In late June Listunova competed at the inaugural Junior World Championships alongside Vladislava Urazova and Elena Gerasimova.  Together the team won gold, finishing 2.157 points ahead of second place China.  Individually she won gold in the all-around and qualified to the floor exercise, uneven bars, and vault event finals.  On the first day of event finals she finished eighth on vault and won silver on uneven bars behind teammate Urazova.  On the second day of event finals Listunova won gold on floor exercise and was the only competitor to score above 14.

In July Listunova competed at the 2019 European Youth Olympic Festival alongside Iana Vorona and Irina Komnova.  While there she helped Russia win the gold in the team final and individually she qualified first in the all-around.  During the all-around final she once again placed first, finishing ahead of Ondine Achampong of Great Britain and Vorona.  During event finals she won gold on vault, uneven bars, and floor exercise and finished seventh on balance beam after falling on her wolf turn.

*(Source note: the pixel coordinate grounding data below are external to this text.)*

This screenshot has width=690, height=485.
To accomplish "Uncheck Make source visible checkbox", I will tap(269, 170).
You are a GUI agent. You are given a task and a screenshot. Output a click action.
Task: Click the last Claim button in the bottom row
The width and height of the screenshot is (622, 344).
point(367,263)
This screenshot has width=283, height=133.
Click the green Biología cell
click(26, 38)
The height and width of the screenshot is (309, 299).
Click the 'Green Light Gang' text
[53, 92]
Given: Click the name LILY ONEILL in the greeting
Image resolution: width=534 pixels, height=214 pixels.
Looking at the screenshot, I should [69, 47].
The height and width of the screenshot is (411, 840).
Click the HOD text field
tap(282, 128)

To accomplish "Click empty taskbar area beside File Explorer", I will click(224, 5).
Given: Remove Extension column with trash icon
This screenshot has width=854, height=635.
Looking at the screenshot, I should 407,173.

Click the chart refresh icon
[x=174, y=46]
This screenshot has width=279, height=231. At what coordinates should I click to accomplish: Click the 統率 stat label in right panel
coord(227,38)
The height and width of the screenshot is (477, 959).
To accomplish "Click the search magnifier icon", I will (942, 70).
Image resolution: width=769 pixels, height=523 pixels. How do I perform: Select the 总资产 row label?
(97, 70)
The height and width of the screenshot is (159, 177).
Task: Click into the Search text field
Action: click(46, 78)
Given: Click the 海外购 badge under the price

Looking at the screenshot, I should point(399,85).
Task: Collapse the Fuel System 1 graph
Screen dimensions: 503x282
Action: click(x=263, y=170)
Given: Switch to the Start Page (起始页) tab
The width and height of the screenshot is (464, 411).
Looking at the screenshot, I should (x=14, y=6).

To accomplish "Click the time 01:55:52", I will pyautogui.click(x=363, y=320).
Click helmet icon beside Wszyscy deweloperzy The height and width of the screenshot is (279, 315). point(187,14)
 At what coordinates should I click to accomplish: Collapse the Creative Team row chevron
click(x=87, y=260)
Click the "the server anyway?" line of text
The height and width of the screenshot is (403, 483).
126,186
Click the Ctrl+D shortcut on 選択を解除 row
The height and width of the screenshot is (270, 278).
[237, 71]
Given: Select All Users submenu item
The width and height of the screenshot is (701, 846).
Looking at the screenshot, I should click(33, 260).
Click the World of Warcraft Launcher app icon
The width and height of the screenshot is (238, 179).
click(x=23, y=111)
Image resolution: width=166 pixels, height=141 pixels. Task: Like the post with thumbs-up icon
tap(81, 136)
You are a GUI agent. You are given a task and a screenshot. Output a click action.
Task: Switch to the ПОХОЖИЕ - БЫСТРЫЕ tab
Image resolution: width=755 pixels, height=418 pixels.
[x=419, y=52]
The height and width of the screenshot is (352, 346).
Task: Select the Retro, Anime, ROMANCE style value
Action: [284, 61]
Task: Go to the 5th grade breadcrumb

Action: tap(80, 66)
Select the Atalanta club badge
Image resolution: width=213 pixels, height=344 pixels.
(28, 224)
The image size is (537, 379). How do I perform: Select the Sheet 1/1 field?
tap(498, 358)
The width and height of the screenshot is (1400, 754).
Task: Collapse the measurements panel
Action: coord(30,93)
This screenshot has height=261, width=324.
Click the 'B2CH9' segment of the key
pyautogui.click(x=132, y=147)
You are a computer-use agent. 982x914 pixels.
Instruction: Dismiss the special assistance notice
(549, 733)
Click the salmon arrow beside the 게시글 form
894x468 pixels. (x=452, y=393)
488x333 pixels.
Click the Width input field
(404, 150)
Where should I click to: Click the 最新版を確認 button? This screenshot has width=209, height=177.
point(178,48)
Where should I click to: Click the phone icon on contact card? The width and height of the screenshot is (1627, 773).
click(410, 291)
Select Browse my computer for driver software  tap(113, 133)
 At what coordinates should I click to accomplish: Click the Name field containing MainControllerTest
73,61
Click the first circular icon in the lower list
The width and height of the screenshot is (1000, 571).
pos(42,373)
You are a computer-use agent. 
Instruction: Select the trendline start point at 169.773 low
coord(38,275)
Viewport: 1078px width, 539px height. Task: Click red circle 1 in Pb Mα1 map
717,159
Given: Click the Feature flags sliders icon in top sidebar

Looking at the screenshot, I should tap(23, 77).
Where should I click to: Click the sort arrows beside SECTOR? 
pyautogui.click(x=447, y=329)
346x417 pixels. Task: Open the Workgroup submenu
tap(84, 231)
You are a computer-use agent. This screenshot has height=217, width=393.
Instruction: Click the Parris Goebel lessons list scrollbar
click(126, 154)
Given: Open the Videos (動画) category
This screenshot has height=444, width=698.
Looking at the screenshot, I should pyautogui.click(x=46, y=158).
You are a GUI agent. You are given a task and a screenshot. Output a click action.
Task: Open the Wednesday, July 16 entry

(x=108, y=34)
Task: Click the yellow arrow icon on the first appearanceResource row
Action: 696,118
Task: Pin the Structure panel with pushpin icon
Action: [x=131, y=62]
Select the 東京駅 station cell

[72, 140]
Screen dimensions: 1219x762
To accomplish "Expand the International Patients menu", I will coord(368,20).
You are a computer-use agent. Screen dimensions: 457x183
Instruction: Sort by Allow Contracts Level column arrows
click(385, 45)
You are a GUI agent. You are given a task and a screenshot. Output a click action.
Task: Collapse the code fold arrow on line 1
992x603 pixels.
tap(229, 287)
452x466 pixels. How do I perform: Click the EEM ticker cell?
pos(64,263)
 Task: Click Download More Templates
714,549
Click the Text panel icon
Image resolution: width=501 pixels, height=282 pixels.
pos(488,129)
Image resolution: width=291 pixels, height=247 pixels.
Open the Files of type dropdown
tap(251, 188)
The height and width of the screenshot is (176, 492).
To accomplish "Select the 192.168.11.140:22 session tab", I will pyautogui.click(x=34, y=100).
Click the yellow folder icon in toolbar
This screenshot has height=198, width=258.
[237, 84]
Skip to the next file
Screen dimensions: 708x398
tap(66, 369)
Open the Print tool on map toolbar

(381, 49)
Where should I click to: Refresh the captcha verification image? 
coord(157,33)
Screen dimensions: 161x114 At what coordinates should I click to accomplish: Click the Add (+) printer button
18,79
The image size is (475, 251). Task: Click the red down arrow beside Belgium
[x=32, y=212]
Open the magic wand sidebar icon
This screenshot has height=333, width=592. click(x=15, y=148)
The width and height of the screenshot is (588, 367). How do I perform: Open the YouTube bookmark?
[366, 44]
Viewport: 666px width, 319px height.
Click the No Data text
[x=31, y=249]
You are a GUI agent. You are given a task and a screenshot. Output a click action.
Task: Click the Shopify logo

In November Listunova competed at Elite Gym Massilia where she placed second in the all-around, behind of Vorona, first on floor exercise, and fifth on balance beam.

Senior

2021 
Listunova turned senior in 2021 and made her senior debut at the Russian National Championships in March.  She finished qualifications with a score of 57.566, the highest of the day.  During the all-around final she earned a 56.598, the second highest of the day behind Vladislava Urazova; however her two day total was higher and therefore Listunova became the Russian National Champion.  Listunova was the only athlete to qualify to all four event finals.  She won gold on balance beam and silver on uneven bars (behind Urazova), vault, and floor exercise (behind Angelina Melnikova).

In April it was announced that Listunova would make her senior international debut at the European Championships in Basel alongside Melnikova, Urazova, and Elena Gerasimova.  During qualifications Listunova finished second in the all-around behind Melnikova.  Due to finishing top 2 amongst individuals who did not help qualify a team or qualify individually to the Olympic Games, Listunova qualified an additional quota for Russia.  Listunova also qualified to the floor exercise final.  During the all-around final Listunova won the all-around gold medal, placing ahead of Melnikova and Jessica Gadirova. Listunova became only the second woman to have won the all-around at the European championships as a first-year senior, a feat only ever achieved by Romania's Nadia Comăneci in 1975.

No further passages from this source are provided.